In the data, find the word "will" and copy out every line that has it.

- Data for processing:
##########

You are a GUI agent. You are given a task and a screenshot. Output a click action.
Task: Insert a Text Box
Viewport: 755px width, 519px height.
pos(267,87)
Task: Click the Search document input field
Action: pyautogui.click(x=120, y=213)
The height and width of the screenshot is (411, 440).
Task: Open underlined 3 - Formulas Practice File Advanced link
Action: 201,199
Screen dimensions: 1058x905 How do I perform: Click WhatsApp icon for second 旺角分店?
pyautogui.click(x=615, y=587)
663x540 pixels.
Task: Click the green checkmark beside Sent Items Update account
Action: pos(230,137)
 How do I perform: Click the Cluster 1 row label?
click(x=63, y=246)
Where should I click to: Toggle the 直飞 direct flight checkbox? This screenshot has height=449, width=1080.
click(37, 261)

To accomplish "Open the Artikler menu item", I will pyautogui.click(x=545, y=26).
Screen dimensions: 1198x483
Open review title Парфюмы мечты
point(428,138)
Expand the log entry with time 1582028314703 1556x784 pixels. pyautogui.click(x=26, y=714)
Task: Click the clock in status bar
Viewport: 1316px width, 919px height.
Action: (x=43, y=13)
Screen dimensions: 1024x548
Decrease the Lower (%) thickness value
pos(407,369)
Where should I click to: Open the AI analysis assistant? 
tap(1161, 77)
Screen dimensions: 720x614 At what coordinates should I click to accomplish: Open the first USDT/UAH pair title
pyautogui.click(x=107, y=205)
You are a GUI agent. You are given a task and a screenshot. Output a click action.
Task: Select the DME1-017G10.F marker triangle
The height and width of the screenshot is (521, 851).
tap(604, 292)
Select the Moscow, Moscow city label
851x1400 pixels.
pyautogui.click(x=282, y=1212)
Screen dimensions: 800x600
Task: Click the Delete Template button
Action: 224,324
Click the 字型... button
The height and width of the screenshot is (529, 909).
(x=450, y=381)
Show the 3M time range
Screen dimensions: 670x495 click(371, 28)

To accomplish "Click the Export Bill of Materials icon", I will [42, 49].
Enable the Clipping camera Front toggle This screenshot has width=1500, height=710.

##########

- Output of the task:
To accomplish "Open the Artikler menu item", I will pyautogui.click(x=545, y=26).
To accomplish "Click the Export Bill of Materials icon", I will [42, 49].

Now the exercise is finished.